Mahoning Approves Development Agreement with Port Authority
YOUNGSTOWN, Ohio – Mahoning County commissioners entered into an agreement empowering the Western Reserve Port Authority to receive, rehabilitate and market county-owned properties.
The agreement is similar to ones the port authority has with the cities of Warren and Youngstown.
“It’s a general memorandum of understanding that enables us to take abandoned or underutilized properties, make improvements to them and bring them back into productive use on behalf of the county,” Sarah Lown, WRPA’s public finance manager, said after the commissioners’ meeting Thursday morning. “It enables us to be more rapid in our response for property acquisition and negotiations and conduct those things that port authorities can do but general units of government cannot.”
The port authority serves as Mahoning County’s economic development arm, Commissioner Carol Rimedio-Righetti said.
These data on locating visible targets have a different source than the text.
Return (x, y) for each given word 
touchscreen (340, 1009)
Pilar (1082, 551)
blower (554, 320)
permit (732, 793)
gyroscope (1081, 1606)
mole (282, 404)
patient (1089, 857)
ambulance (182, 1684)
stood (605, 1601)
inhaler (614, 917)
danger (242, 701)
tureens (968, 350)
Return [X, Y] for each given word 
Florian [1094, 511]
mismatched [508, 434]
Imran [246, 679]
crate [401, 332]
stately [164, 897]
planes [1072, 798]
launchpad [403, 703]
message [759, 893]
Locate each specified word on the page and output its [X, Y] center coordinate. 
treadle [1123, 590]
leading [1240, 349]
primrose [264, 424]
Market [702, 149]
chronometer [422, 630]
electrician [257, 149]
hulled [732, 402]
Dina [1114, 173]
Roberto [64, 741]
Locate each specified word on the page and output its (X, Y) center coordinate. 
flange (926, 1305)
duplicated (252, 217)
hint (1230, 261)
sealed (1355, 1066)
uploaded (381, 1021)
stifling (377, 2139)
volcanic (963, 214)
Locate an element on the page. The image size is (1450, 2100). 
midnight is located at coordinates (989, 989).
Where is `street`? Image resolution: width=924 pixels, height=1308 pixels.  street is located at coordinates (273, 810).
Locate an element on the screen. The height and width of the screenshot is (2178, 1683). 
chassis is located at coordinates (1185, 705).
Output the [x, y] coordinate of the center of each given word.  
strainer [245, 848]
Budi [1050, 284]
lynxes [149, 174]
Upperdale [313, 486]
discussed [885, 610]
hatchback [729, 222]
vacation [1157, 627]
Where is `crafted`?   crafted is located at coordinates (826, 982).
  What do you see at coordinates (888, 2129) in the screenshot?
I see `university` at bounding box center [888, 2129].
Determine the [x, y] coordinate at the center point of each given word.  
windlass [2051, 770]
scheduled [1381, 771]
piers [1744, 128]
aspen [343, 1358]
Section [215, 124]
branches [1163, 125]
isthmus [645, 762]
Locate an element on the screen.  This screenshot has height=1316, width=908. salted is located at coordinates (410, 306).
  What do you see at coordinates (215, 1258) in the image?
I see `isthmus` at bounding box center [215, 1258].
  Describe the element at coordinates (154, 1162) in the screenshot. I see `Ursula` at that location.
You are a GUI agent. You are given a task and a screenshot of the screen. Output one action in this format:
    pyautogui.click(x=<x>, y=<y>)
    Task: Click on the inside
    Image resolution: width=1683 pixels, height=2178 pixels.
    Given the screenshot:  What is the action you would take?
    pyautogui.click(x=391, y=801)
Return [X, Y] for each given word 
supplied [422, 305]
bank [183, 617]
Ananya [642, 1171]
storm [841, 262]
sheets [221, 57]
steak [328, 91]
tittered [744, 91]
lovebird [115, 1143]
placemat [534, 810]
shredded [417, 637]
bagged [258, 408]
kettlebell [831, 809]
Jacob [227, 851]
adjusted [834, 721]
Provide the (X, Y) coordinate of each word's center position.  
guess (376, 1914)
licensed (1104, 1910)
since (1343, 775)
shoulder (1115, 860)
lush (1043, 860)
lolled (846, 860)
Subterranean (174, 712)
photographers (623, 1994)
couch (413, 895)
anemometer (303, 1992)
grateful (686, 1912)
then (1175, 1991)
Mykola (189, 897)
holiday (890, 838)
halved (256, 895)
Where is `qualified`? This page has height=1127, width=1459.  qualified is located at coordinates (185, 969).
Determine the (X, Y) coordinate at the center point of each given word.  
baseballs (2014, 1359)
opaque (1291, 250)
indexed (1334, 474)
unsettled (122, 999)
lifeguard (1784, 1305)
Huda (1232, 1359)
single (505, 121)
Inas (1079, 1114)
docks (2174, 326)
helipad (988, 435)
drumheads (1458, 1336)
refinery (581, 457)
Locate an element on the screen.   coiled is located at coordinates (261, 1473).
“What we’re trying to do is build on the economic development in Mahoning County,” she said. “That would mean more jobs for the residents here.”
Lown declined to specify individual properties that the county was interested in transferring to the port authority but said she expected such transfers to take place sometime in 2023.
Properties the port authority accepted and put back into use under the existing agreements with the two cities include the former Warren Scope Senior Center, where CharBenay’s Wine on the River now operates, and the former Mickey’s Army-Navy store building in downtown Warren, which houses several commercial and institutional tenants.
Also, Voyager Specialty Coffee & Teas took over two buildings on Mahoning Avenue in Youngstown for a manufacturing and distribution center and coffee house.